▶ WHAT THE EXERCISE ASKS
Nothing but the lines from the one with "Near Mint (830, 703)" through the final line of the listing should appear in the answer, each copied exactly.

»»

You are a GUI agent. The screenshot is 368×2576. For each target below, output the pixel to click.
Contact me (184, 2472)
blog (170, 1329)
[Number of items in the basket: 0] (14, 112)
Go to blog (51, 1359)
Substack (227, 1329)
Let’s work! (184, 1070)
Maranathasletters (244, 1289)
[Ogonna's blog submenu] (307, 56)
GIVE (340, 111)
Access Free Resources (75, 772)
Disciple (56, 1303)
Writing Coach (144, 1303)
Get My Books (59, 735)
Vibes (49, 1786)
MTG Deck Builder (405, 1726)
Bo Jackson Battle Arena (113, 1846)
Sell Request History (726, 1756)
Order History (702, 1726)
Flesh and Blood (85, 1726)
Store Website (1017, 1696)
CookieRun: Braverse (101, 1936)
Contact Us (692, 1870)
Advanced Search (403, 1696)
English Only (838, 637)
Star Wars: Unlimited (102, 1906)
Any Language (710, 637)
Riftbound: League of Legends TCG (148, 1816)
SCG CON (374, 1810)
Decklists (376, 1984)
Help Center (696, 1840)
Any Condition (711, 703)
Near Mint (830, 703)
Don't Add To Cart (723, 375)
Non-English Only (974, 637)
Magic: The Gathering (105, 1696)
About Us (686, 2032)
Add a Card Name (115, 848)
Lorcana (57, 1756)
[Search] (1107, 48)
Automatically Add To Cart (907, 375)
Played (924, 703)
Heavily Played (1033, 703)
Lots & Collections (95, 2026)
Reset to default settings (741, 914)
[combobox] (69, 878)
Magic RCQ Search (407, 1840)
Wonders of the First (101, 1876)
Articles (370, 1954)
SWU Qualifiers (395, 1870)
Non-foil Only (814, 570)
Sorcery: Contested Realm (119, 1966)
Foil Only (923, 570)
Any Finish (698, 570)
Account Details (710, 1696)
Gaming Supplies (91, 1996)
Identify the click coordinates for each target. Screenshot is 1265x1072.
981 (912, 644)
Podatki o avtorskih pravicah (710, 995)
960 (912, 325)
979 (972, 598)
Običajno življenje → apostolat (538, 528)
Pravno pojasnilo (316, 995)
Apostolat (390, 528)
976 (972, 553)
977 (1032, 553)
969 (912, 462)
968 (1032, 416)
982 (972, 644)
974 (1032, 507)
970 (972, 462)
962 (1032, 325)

««

▶ RESPONSE AREA
Near Mint (830, 703)
Don't Add To Cart (723, 375)
Non-English Only (974, 637)
Magic: The Gathering (105, 1696)
About Us (686, 2032)
Add a Card Name (115, 848)
Lorcana (57, 1756)
[Search] (1107, 48)
Automatically Add To Cart (907, 375)
Played (924, 703)
Heavily Played (1033, 703)
Lots & Collections (95, 2026)
Reset to default settings (741, 914)
[combobox] (69, 878)
Magic RCQ Search (407, 1840)
Wonders of the First (101, 1876)
Articles (370, 1954)
SWU Qualifiers (395, 1870)
Non-foil Only (814, 570)
Sorcery: Contested Realm (119, 1966)
Foil Only (923, 570)
Any Finish (698, 570)
Account Details (710, 1696)
Gaming Supplies (91, 1996)
Identify the click coordinates for each target. Screenshot is 1265x1072.
981 (912, 644)
Podatki o avtorskih pravicah (710, 995)
960 (912, 325)
979 (972, 598)
Običajno življenje → apostolat (538, 528)
Pravno pojasnilo (316, 995)
Apostolat (390, 528)
976 (972, 553)
977 (1032, 553)
969 (912, 462)
968 (1032, 416)
982 (972, 644)
974 (1032, 507)
970 (972, 462)
962 (1032, 325)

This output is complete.